§ Stored data
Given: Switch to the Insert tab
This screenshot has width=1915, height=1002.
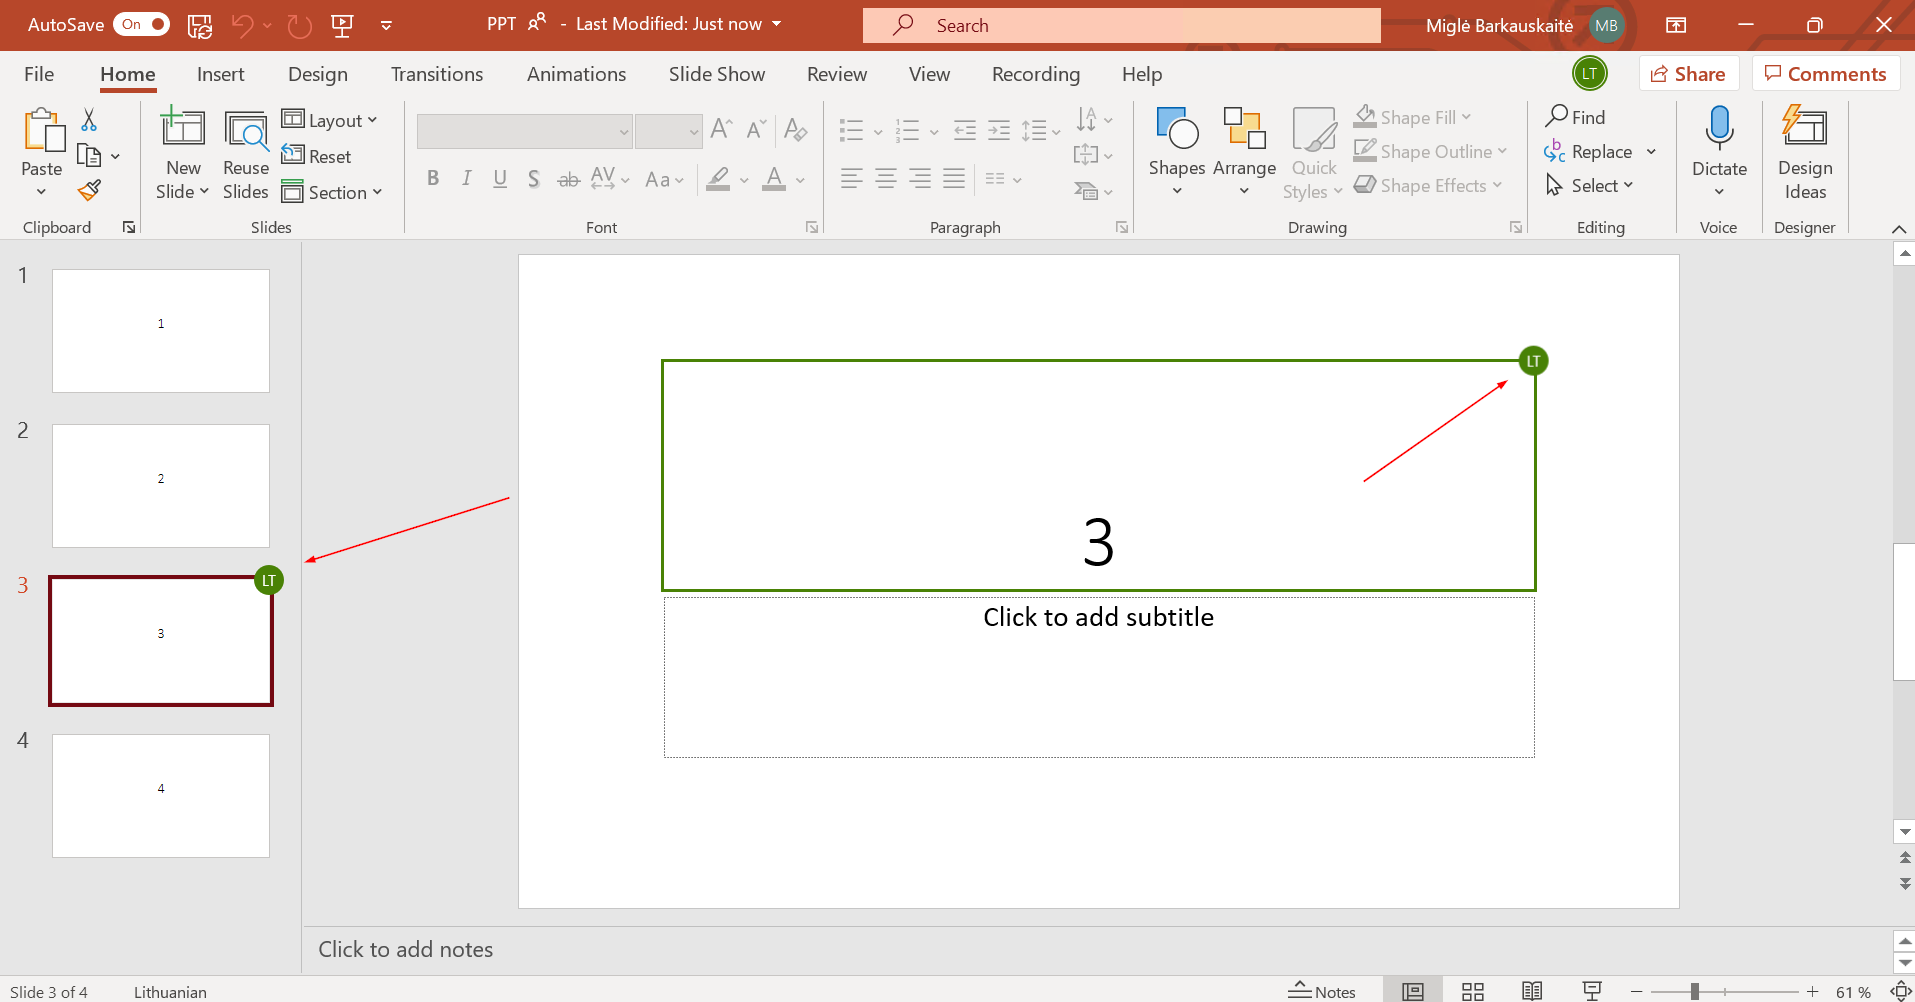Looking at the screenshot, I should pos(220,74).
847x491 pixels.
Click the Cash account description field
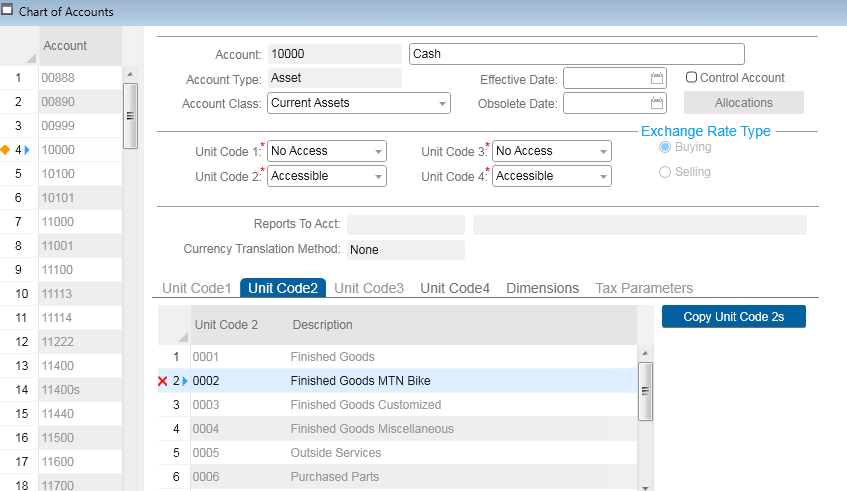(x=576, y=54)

§ TASK DESCRIPTION
A word-for-word copy is needed of the lines from the line holding "This screenshot has width=1915, height=1002." through the end of the records, both included, excluding every picture.

§ RESPONSE
This screenshot has width=1915, height=1002.
Looking at the screenshot, I should pos(220,74).
847x491 pixels.
Click the Cash account description field
(x=576, y=54)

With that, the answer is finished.